| DATA SHOWN |
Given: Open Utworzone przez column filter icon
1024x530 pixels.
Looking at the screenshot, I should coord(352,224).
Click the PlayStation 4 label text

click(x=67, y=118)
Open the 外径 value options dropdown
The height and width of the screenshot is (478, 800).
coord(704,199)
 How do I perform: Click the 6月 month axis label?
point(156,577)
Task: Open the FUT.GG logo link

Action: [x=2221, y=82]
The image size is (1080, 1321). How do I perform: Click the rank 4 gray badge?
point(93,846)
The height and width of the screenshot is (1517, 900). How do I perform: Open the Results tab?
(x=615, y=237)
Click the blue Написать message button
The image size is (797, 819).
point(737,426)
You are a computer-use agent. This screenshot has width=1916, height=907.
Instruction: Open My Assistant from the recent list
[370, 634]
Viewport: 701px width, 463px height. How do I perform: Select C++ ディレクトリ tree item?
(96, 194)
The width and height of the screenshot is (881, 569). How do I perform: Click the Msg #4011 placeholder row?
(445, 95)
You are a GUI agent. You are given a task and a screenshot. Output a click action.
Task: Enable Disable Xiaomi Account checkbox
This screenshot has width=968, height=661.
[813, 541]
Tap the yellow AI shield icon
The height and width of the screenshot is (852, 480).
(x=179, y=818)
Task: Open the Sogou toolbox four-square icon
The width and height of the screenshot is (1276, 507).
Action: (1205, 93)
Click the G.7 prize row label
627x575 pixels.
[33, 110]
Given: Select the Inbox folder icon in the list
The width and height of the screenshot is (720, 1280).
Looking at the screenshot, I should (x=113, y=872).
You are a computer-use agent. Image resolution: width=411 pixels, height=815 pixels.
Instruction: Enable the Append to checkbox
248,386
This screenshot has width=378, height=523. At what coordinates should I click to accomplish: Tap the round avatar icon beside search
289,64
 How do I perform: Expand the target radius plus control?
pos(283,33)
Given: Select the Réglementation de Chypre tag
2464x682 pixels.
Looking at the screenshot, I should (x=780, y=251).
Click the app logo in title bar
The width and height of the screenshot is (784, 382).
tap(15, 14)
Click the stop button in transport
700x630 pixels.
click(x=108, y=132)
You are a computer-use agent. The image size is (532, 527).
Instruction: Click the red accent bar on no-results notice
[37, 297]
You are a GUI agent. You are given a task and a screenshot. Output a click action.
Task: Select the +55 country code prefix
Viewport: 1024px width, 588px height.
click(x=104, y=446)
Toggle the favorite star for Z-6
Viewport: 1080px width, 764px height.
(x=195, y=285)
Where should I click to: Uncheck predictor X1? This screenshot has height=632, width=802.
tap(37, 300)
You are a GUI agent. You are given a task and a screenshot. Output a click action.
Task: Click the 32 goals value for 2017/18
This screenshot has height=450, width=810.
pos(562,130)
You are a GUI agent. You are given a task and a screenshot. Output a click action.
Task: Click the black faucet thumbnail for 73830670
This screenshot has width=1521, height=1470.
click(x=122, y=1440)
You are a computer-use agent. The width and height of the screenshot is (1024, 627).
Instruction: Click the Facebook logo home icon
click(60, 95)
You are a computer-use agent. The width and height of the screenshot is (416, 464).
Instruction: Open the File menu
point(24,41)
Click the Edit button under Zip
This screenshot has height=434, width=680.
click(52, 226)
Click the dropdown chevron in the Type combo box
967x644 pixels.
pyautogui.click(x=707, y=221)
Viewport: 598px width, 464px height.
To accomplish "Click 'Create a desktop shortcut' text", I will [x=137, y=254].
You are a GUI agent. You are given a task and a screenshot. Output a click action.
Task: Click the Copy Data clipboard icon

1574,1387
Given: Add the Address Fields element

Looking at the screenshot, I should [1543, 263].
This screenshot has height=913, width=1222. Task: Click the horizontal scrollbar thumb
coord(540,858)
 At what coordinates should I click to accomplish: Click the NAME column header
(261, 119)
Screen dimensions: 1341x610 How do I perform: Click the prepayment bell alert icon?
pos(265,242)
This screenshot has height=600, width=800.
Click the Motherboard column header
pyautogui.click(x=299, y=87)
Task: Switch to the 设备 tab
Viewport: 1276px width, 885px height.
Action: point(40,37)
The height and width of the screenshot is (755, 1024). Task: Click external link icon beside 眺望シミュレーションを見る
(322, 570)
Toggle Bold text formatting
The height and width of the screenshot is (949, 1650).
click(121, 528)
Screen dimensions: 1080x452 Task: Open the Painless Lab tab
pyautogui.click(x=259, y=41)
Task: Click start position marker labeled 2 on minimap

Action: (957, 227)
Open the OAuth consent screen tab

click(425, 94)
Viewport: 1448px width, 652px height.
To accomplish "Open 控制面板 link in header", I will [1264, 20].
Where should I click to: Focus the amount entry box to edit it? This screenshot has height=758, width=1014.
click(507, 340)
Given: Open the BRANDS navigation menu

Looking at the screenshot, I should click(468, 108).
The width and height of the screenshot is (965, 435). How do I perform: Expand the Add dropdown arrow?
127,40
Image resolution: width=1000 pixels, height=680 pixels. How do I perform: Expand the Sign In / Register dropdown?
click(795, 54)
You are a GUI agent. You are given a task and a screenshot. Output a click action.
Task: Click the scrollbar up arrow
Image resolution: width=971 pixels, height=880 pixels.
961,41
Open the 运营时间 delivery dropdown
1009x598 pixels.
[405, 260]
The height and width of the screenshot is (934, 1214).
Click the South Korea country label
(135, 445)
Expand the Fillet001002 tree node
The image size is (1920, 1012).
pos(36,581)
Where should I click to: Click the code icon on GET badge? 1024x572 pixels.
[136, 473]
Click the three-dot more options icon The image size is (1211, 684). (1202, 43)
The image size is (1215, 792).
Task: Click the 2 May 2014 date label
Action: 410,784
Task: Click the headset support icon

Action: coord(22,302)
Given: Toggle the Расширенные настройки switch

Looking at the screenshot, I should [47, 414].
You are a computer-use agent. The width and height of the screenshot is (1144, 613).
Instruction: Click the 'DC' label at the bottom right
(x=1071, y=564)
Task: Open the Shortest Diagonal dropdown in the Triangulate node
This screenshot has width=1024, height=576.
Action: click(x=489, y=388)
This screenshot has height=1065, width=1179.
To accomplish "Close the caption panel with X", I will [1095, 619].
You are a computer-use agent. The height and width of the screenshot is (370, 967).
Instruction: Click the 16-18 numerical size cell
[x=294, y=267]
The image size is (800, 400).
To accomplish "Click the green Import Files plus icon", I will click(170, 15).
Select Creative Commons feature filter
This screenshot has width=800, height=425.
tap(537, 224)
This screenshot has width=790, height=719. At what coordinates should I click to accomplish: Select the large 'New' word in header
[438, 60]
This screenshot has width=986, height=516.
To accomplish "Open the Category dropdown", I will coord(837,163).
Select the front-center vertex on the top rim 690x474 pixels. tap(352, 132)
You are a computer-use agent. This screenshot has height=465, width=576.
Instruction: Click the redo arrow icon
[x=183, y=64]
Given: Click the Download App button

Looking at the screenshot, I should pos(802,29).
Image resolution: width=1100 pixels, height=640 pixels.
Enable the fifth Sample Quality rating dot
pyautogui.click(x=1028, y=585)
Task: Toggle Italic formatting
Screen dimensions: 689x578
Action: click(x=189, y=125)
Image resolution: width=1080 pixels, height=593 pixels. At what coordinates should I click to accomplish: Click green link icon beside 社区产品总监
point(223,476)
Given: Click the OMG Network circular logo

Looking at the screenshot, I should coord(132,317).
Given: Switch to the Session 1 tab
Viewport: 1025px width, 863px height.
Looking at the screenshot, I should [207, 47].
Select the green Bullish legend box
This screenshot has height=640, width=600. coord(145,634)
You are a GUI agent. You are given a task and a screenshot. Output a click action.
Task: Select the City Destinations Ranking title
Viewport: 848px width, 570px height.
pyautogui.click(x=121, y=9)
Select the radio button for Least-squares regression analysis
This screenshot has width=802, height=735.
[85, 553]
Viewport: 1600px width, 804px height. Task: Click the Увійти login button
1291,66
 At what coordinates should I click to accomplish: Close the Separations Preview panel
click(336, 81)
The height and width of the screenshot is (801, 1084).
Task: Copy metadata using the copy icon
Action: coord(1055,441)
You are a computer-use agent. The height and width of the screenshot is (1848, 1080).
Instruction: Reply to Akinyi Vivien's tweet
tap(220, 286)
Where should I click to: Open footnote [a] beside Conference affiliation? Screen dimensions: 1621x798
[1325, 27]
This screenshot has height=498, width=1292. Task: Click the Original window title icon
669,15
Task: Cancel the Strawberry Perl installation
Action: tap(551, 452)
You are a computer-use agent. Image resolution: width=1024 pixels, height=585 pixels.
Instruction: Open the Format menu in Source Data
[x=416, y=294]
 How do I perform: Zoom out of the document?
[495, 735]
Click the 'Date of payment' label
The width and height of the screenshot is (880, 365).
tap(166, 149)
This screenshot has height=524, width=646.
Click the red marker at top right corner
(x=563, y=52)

| GOAL OF THE EXERCISE |
Of the lines above, output exactly those from the line bearing "Viewport: 1448px width, 652px height." through the line bearing "Task: Click the scrollbar up arrow", inclusive.

| ANSWER TO THE EXERCISE |
Viewport: 1448px width, 652px height.
To accomplish "Open 控制面板 link in header", I will [1264, 20].
Where should I click to: Focus the amount entry box to edit it? This screenshot has height=758, width=1014.
click(507, 340)
Given: Open the BRANDS navigation menu

Looking at the screenshot, I should click(468, 108).
The width and height of the screenshot is (965, 435). How do I perform: Expand the Add dropdown arrow?
127,40
Image resolution: width=1000 pixels, height=680 pixels. How do I perform: Expand the Sign In / Register dropdown?
click(795, 54)
You are a GUI agent. You are given a task and a screenshot. Output a click action.
Task: Click the scrollbar up arrow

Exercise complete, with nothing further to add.